I thought it was pretty good, if rather sad. My G/F absolutely despised it, though, because of the almost constant oppressive nature of the movie’s atmosphere.
Oh, and though I knew nothing at the time about the history of that battle, I was proud to realize, after the fact, that I had predicted the result of the Battle of the Crater. I didn’t expect such a humongous hole, but I figured they’d cut a breach into the Rebel line and attempt to funnel themselves through it, thus creating a kill-zone. To my surprise, it was far more extreme than I had expected. I still can’t believe that the Union approach to warfare was “throw Generals at them till we find one that works.” If General Lee hadn’t sided with his home state and denied President Lincoln’s offer to lead the Union army, the Civil War probably wouldn’t have lasted past the first two years. Sobering stuff.

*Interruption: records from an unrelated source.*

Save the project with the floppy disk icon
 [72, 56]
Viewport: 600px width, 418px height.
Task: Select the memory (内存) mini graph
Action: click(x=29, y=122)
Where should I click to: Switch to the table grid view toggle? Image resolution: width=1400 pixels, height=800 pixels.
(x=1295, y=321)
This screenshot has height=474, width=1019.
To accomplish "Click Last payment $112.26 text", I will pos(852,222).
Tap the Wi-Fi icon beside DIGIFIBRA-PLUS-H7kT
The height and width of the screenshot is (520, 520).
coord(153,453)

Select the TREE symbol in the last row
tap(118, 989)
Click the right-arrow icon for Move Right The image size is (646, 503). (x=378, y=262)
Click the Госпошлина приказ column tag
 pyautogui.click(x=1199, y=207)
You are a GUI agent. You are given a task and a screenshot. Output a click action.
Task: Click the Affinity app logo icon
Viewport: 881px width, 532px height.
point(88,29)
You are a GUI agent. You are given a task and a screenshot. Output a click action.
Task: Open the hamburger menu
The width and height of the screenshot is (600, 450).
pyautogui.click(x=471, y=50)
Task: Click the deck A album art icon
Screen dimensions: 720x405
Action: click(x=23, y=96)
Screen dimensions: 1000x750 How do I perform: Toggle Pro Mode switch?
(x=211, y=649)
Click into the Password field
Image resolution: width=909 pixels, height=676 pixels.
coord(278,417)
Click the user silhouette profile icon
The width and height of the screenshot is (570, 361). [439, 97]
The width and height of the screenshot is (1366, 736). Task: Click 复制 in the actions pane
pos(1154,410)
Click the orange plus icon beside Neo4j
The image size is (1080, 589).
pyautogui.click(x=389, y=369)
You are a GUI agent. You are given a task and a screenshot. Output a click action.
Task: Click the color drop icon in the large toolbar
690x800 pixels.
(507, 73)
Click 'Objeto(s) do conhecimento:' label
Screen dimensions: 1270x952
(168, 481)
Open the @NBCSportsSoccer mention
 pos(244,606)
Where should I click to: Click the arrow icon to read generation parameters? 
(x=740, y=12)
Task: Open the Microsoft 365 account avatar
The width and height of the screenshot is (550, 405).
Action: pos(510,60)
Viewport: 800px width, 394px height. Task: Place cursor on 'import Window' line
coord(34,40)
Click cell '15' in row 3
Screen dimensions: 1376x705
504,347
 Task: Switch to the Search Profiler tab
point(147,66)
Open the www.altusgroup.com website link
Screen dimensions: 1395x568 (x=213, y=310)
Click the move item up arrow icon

Often overlooked in accounts of the Battle of the Crater is the fact that a division of black troops under Brig. Gen. Edward Ferrero had specifically been trained and briefed for the mission. They had been warned to, ya’ know, watch out for the freakin’ huge hole. Gen. Meade countermanded Burnside at the last minute and ordered him to lead the assault with two divisions of regulars, who hadn’t really been told the plan. After they had charged, leaderless, into the crater, Burnside made the situation worse by sending Ferrero’s men in. They took the objective, Cemetary Hill, but with their reinforcements stuck in the hole they were forced back, ending up in the crater themselves.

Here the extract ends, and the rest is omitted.